Learn Your Tools, Learn Others Too


I’ve always lived at the fringe of computing, with a foot in the popular and a foot in the obscure. When I was a kid, I had a Tandy TRS-80 when all my friends had the Vic-20 or Commodore 64 – and I attribute my open-mindedness to this early acceptance of the obscure.

In my career I spent a lot of time on alternative platforms, with my early start on the Commodore Amiga, exploring *BSD and Linux on PC compatible hardware, a brief specialty in Silicon Graphics workstations and servers, right up to these days on my Macbook Pro.

My programming career has been just as varied. As a hobbyist I enjoyed 6809 and 68K assembly programming, BASIC and C / C++ programming. Professionally enjoying Perl, C++, Ruby and Java programming. I continue to tinker on the fringe dabbling in Scala and even a little retro-focused on Smalltalk.
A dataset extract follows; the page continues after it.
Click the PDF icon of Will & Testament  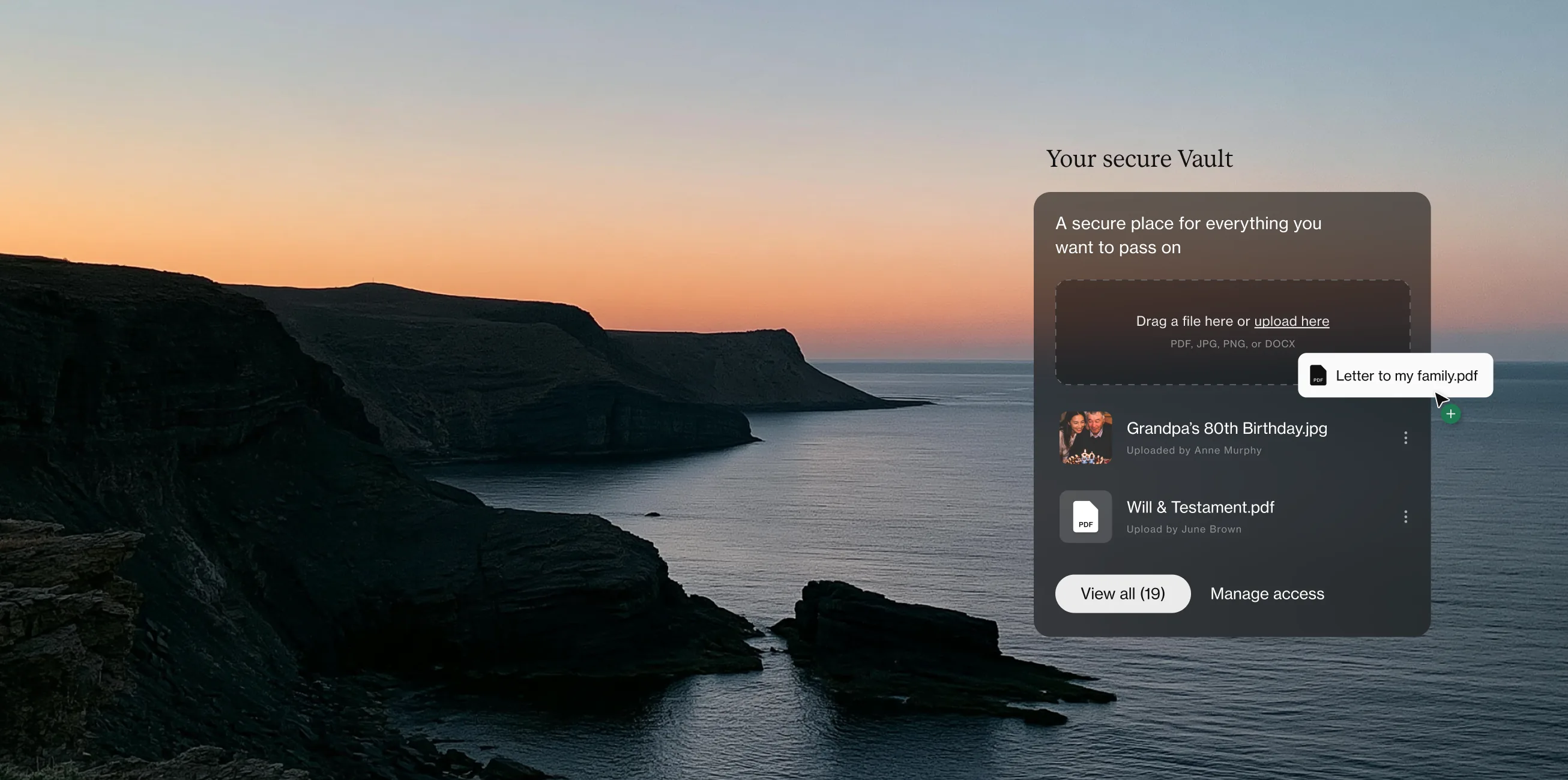click(1085, 517)
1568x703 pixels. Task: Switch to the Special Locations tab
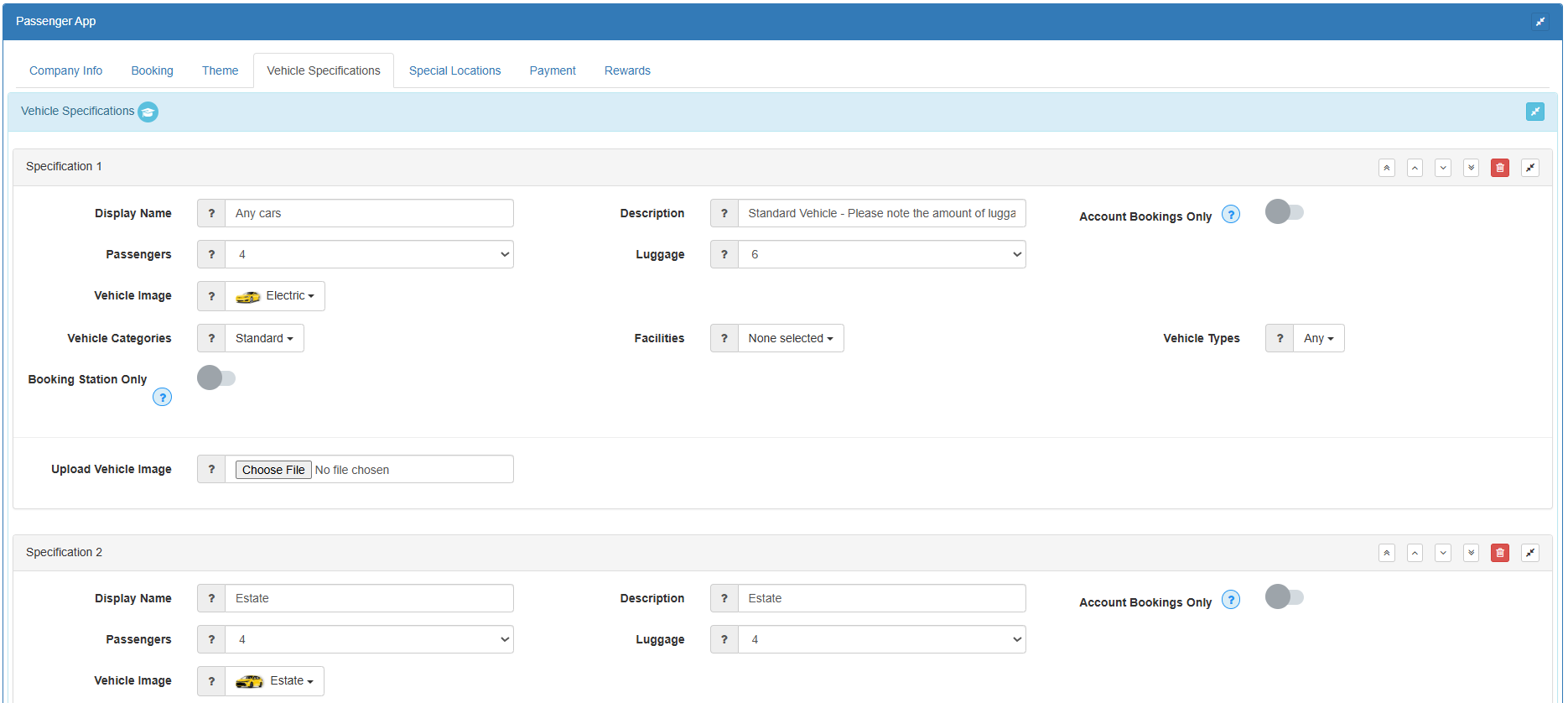pyautogui.click(x=454, y=70)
The recent Smalltalk focus was triggered by the rising popularity of solid-state-disk drives. I read a review today of the 64GB Samsung SSD, as I’ve been wondering if we’re going to see a flip that makes traditional storage obsolete. Imagine a world where all you have is RAM, it’s your permanent storage, your transient storage. A world that will be well understood by the Smalltalk crowd.

One thing that I continue to shake my head at is people putting down other programming languages. I see it all the time, even among people that really ought to know better.

Over the holidays I’m having fun continuing to explore. I’ve begun a re-write of my company’s core CMS product using some modern Java techniques – had the core interface together in under a day of development. This is mostly thanks to Java EE 5 and the JBoss Seam framework. This is just as fast as anything I’ve ever put together in Ruby or Perl, which proves yet again that it has little to do with your programming language, and everything to do with your tools and techniques (which come from experience!).

The lesson learned from this is simple – learn your tools and open your eyes. Don’t draw technology conclusions until you’ve explored the current state-of-the-art in each realm. Many people have jumped away from Java because they were frustrated by their old techniques, old tools, or old frameworks. I believe they’ll be back, perhaps not for the Java programming language, but likely for the unfortunately named Java Virtual Machine (which runs code produced by hundreds of different compilers and environments). This is why I enjoy Scala and JRuby.

But also branch beyond your environment. Spend some time playing with Python, OCaml, Javascript, Haskell. You’re going to learn something – it’s inevitable. Ignore the language snobs who say you will never understand their language because of where you came from. Go with an open mind and learn what you can. Go beyond the syntax of the language and look at how they assemble projects, how they modularize code.

Now some people disagree with this idea, citing reasons such as demotivation (you get demoralized about your “home” environment, wishing it “measured up”). It hasn’t worked this way for me, perhaps it does for others, but I have to believe that if you are aware of this risk you can act on that knowledge.